*EXERCISE TASKS:*
a: Quote the article on asexuality word for word, starting with "What is asexuality?" and going on through "not desire sex.".
b: Extend the article on asexuality with new text that picks up right after its last sentence.

[SOURCE PASSAGE — start]

When "American Idol" star David Archuleta came out over the weekend, he mentioned several identities, including asexuality, which may be a lesser-known term under the LGBTQ umbrella.
"I came out in 2014 as gay to my family. But then I had similar feelings for both genders so maybe a spectrum of bisexual," Archuleta wrote in an Instagram post. "Also have learned I don’t have too much sexual desires and urges as most people … which people call asexual."
Though Archuleta did not specify how he identifies today – nor should he have to – some may want to know more about what it means to identify as asexual.
What is asexuality?
Someone who is asexual doesn't fit traditional standards and expectations around sexual attraction. Many people in the LGBTQ community think of sexuality as a spectrum. Asexuality is just one end of spectrum with identities (gray areas) in between. Someone who is asexual may not be sexually active but still masturbate. Or they may be attracted to people but not desire sex.
This means that someone could be asexual but also identify with another LGBTQ label, such as lesbian, gay or bisexual. Approximately 1% of people are asexual, according to The Asexual Visibility & Education Network.
People who identify as graysexual fall somewhere between asexual and sexual on the spectrum, and can include people who experience sexual attraction rarely.

[SOURCE PASSAGE — finish]
[INFORMATION — start]

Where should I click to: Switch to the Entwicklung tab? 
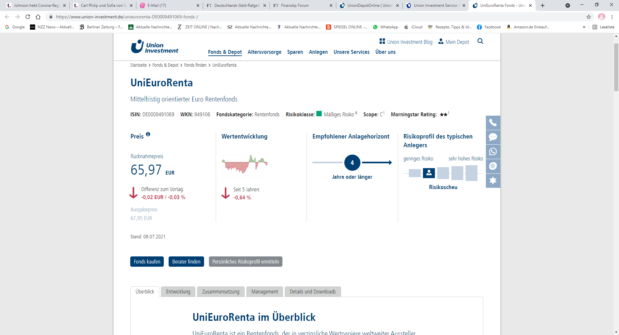[178, 292]
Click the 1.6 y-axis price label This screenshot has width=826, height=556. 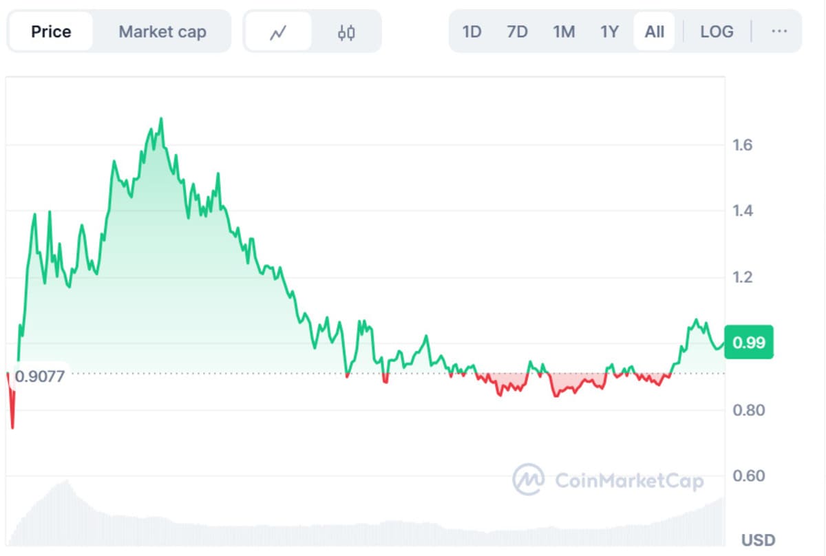click(x=743, y=145)
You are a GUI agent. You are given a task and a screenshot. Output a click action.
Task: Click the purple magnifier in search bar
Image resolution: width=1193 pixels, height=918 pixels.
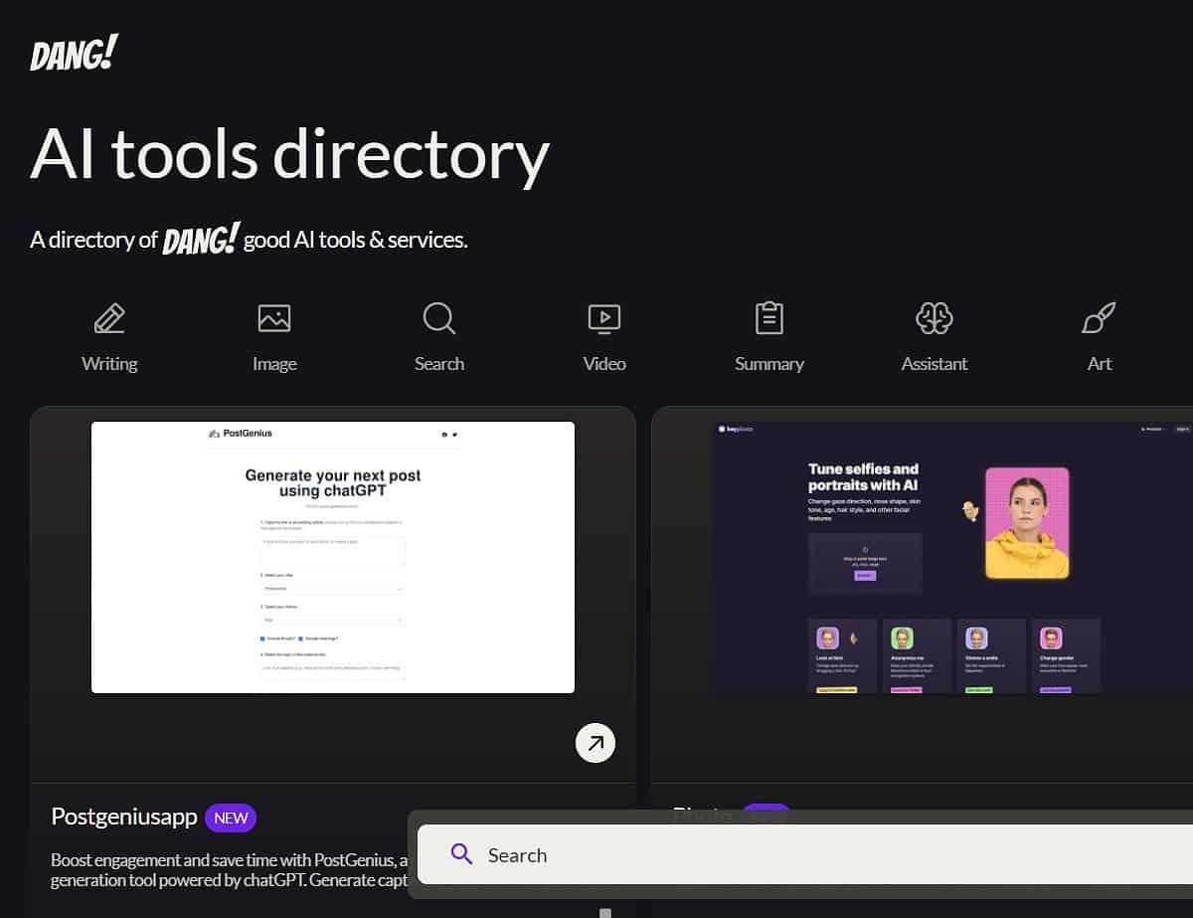461,854
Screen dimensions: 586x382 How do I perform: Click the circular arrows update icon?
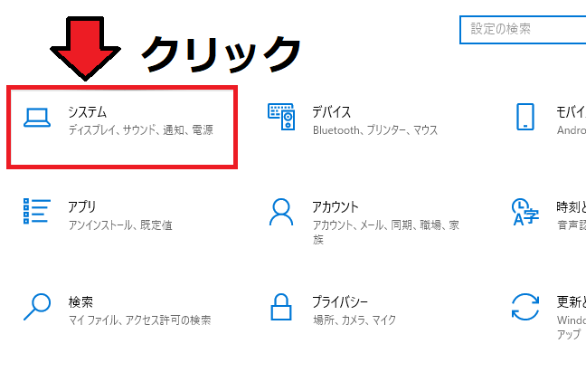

[INFORMATION — finish]

*OUTPUTS BY TASK:*
a:
What is asexuality?
Someone who is asexual doesn't fit traditional standards and expectations around sexual attraction. Many people in the LGBTQ community think of sexuality as a spectrum. Asexuality is just one end of spectrum with identities (gray areas) in between. Someone who is asexual may not be sexually active but still masturbate. Or they may be attracted to people but not desire sex.

b:
In the asexual Pride flag, which is black, gray, white and purple, the black stripe is for asexuality; the gray for the gray area in between sexual and asexual and demisexuality; the white for non-asexual partners and allies; and the purple for community.
'God made me how I am': 'American Idol' alum David Archuleta says he's a LGBTQ community member
What is aromantic?
Asexuality is not to be confused with "aromantic," which refers to a person who experiences little or no romantic attraction to others.
What is demisexual?
A demisexual person only develops sexual attraction if they emotionally bond with someone beforehand, according to Medical News Today (whose definition was reviewed by a medical expert).
Bonds could take a short amount of time to develop but could take years and may never lead to sexual attraction.